Witold et Fuchs cherchent un logement dans un village après avoir quitté Varsovie. En chemin, ils trouvent un cadavre de moineau pendu dans un buisson. Puis ils louent une chambre chez une famille sympathique mais un peu bizarre…
Dernier roman de Witold Gombrowicz, paru cinq ans avant sa mort, Cosmos, avec son titre poétique et mystérieux, revient sur un épisode de la jeunesse d’un personnage constituant un double de l’auteur. Comme lui, le narrateur s’appelle Witold, a grandi à Varsovie, et a étudié le droit. Mais visiblement sans grand succès, ce qui lui a causé des démêlés avec ses parents et l’envie de quitter sa vie à leurs côtés pour s’installer ailleurs avec Fuchs, un camarade qui a lui trouvé un emploi. Les deux jeunes hommes sont assez mélancoliques, Fuchs étant très angoissé par ses relations professionnelles avec son supérieur qui ne le déteste de manière épidermique et fait de son quotidien une longue souffrance. Quant à Witold, on ne sait pas exactement ce qui dans sa conduite a causé de telles dissensions familiales, mais on perçoit en lui une fragilité et de sérieux problèmes de concentration. Cela se traduit à la fois dans les éléments racontés, notamment l’incapacité à rester à son bureau dans la chambre pour étudier tranquillement, mais aussi dans la forme du récit.

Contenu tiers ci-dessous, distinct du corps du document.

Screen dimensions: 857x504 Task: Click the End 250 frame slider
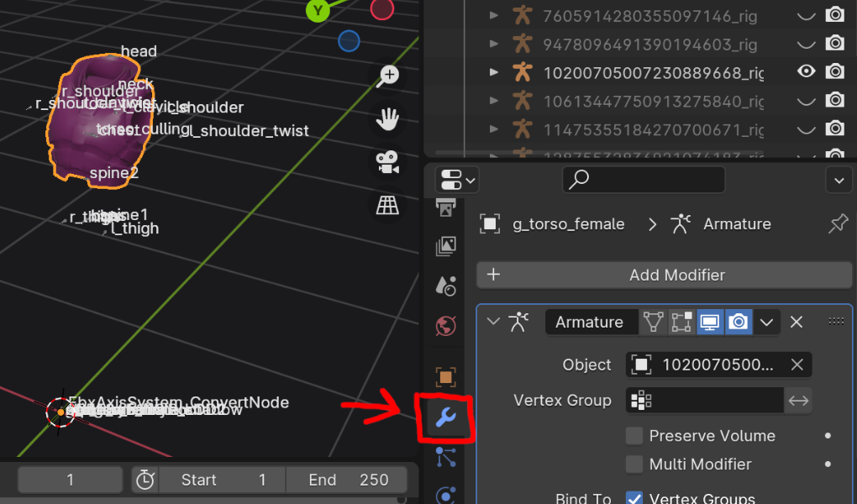tap(349, 479)
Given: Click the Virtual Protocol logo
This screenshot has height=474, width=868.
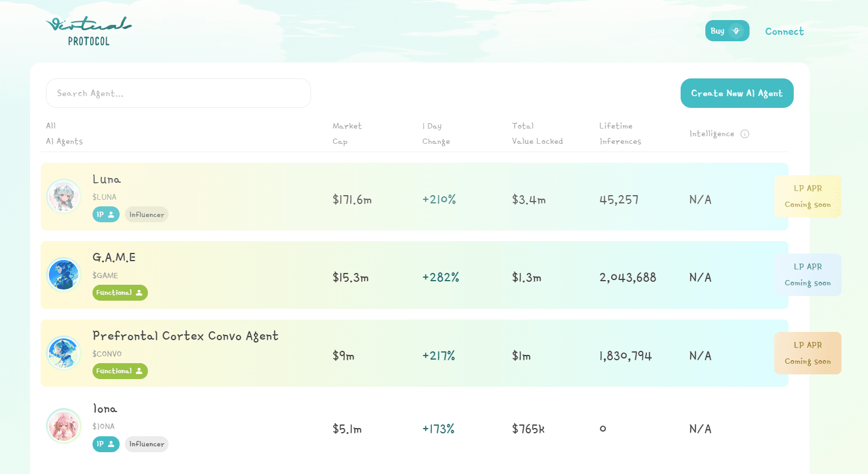Looking at the screenshot, I should tap(89, 31).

Le narrateur précise bien qu’il va raconter rétrospectivement une histoire qui lui est arrivée, et le récit est linéaire dans l’ensemble, mais saturé par la tempête qui s’agite sous le crâne de Witold, faite d’acharnement sur des détails, d’une capacité d’observation vigilante qui cherche des signes partout et des symboles incompréhensibles dans les éléments qui l’entourent. Tout commence donc avec ce moineau, qui introduit le thème morbide de la pendaison, qui ressurgit à intervalles réguliers. Mais c’est également la cicatrice au coin de la lèvre de la domestique, Catherette, qui fait naître le thème des bouches, par comparaison avec celle de Léna, la jeune fille de ses hôtes qui fascine Witold. L’attraction érotique se confond peu à peu avec la pulsion morbide, et le jeune homme semble perpétuellement tiraillé entre un désir qu’il peine à clairement exprimer, même rétrospectivement dans le texte, et une émotion de dégoût qu’on pourrait envisager comme l’expression d’une éducation rigoriste condamnant la sexualité, ce qui se confirme lorsqu’il s’embarque dans une expression à mots couverts avec le père de famille sur ce sujet.

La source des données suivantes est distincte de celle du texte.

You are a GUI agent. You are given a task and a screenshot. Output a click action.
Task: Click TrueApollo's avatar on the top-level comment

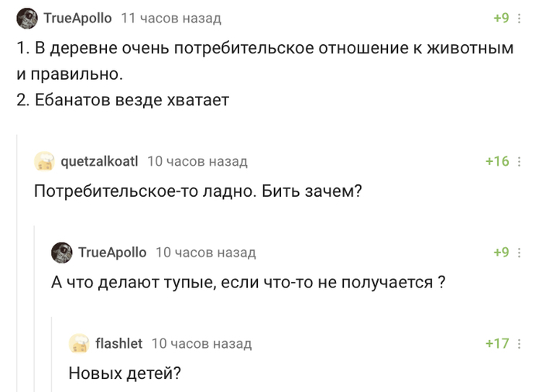point(27,18)
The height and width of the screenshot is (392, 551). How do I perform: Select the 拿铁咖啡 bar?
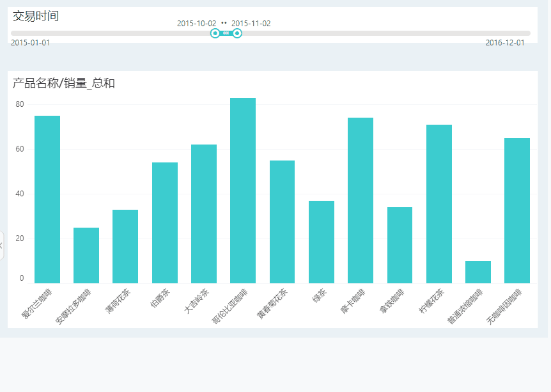pyautogui.click(x=400, y=245)

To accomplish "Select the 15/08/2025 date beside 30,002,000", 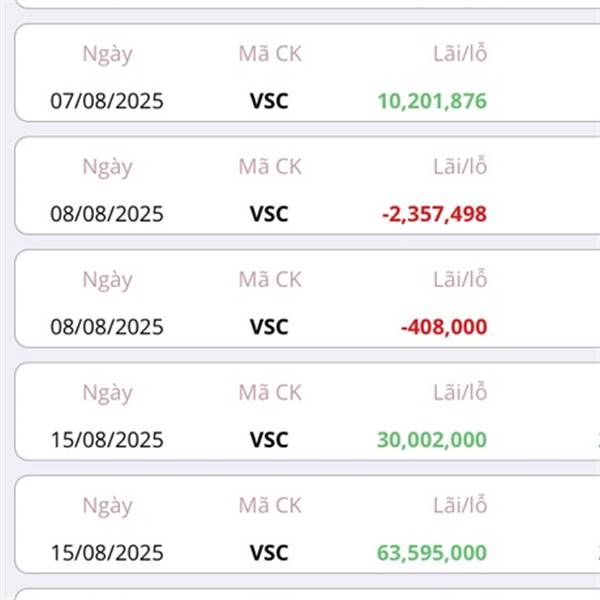I will tap(107, 440).
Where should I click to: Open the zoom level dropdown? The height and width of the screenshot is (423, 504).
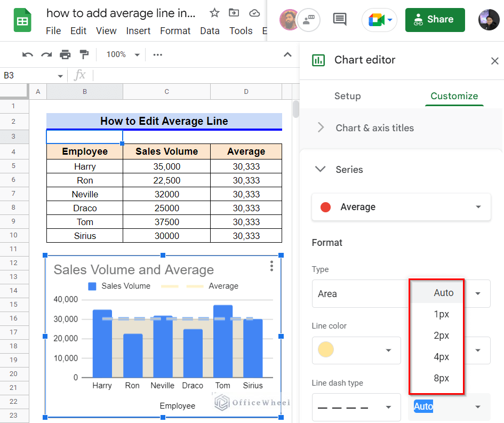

Il faut dire que la famille Wojtys n’est pas non plus totalement habituelle dans son fonctionnement et ses comportements. En apparence bien sous tous rapports, ils et elles ont leurs petites manies et leurs grands secrets. Léon confectionne des boulettes de pain à table, chantonne au milieu des phrases et invente des mots à consonance latine, quand il ne déblatère pas sur son passé d’employé de banque. Sa femme est surnommée Bouboule (quand ce n’est pas Bou-bou-bou-bouloche ou autre extension) et se plie en quatre pour le bien-être de la maisonnée, à condition de pouvoir bien le faire remarquer, et érupte en crises de nerfs inattendues. Le couple Léna et Lucien se tient digne et sage en apparence, mais chaque infime frémissement des doigts sur la nappe au dîner est pour Witold l’occasion de leur imaginer tous les vices.
Plongée dans un univers qui dérape et un esprit troublé, Cosmos crée un réseau de coïncidences pour en faire une nouvelle logique du monde, qui pourrait pousser son narrateur à toutes les extrémités pour confirmer sa compréhension absurde. Le produit est un texte poisseux et déroutant qui crée le malaise.